Outro fator preponderante para a escolha do Brasil para abrigar a filial é a potencialidade existente junto aos transformadores locais de introduzir câmaras quentes em seus processos produtivos. Enquanto na Europa, mais de 90% das indústrias do setor plástico já utilizam câmaras quentes para otimizar a produção, no Brasil, estima-se que apenas 35% das indústrias façam uso desses sistemas.
Para gerenciar as atividades da filial brasileira, foi nomeado Valdinei S.Cavini. Veterano no ramo, ele acredita que a filial terá papel importante não só em expandir vendas, como também oferecer maior suporte técnico e apoio comercial aos transformadores, inclusive com a oferta de estoques locais de peças para reposição.
Embora os sistemas de câmaras quentes ainda não participem de todas as áreas de produção do setor plástico, alguns setores por imposição do próprio mercado evoluíram mais rápido em desempenho e passaram a utilizar câmaras quentes para otimizar a produção e oferecer maior qualidade aos transformados. Nesse caso se enquadram as empresas focadas na produção de componentes automotivos que, há anos, fazem uso de sistemas valvulados de acionamento hidráulico e pneumático para produzir peças com altos requisitos de acabamento, como lanternas e faróis, e também as empresas especializadas na injeção de pára-choques, laterais de portas, painéis de instrumentos e injeção sobre tecidos, que aderiram ao uso de sistemas valvulados seqüenciais em benefício da produção. Outro setor usuário de câmaras quentes é o das indústrias de tampas para embalagens, que conseguiram agilizar a produção recorrendo a esses sistemas.
“A depender da quantidade de canais e do projeto do molde, um sistema de câmara quente pode promover reduções nos ciclos de injeção na faixa de 15% até 50%, propiciando economia de matérias-primas, aumento de produtividade e melhor qualidade aos produtos finais”, informou Cavini. Para se alcançar tais níveis de redução de ciclo é preciso adotar uma regra básica, projetando-se adequadamente quantos canais quentes serão necessários a cada tipo de produção, recomenda o especialista. “O volume de canais quentes tem de ser três vezes superior ao volume de injeção”, ensinou.

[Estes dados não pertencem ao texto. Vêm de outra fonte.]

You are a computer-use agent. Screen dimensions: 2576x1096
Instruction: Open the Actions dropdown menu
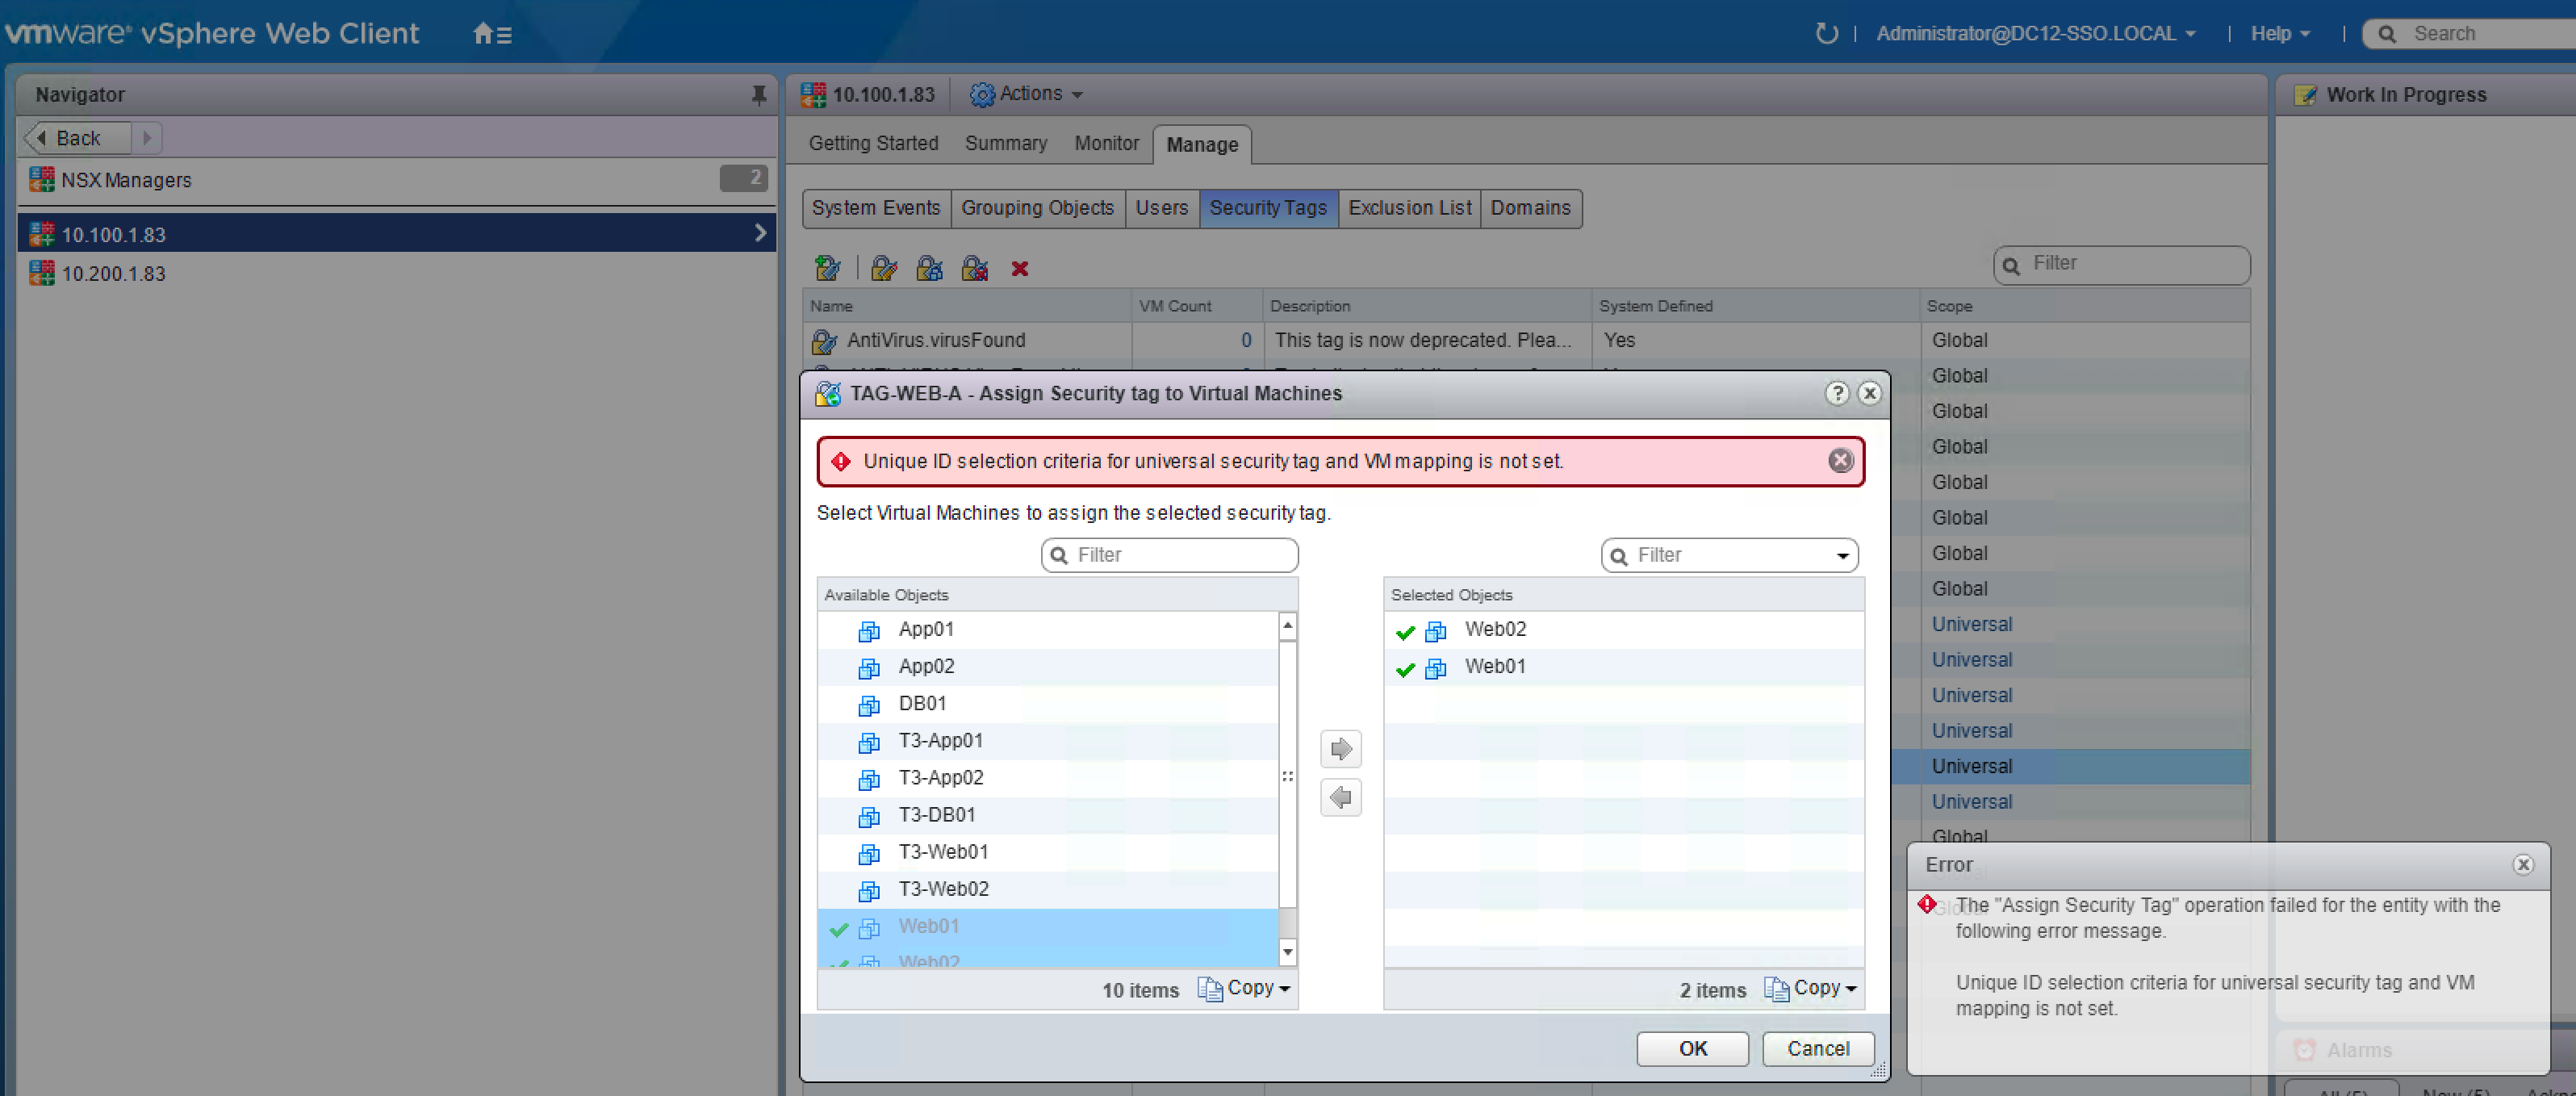pos(1027,94)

Com 30 patentes registradas no campo de câmaras quentes, a Thermoplay com essa razão social atua há dez anos no mundo. Fundada em 1995 por Piero Enrietti, pai de Roberto Enrietti, até hoje na presidência, a empresa acumula vasta experiência no setor de câmaras quentes, desde à época em que, denominada Enrietti começou a travar a conquista de novos mercados há três décadas.
R. M.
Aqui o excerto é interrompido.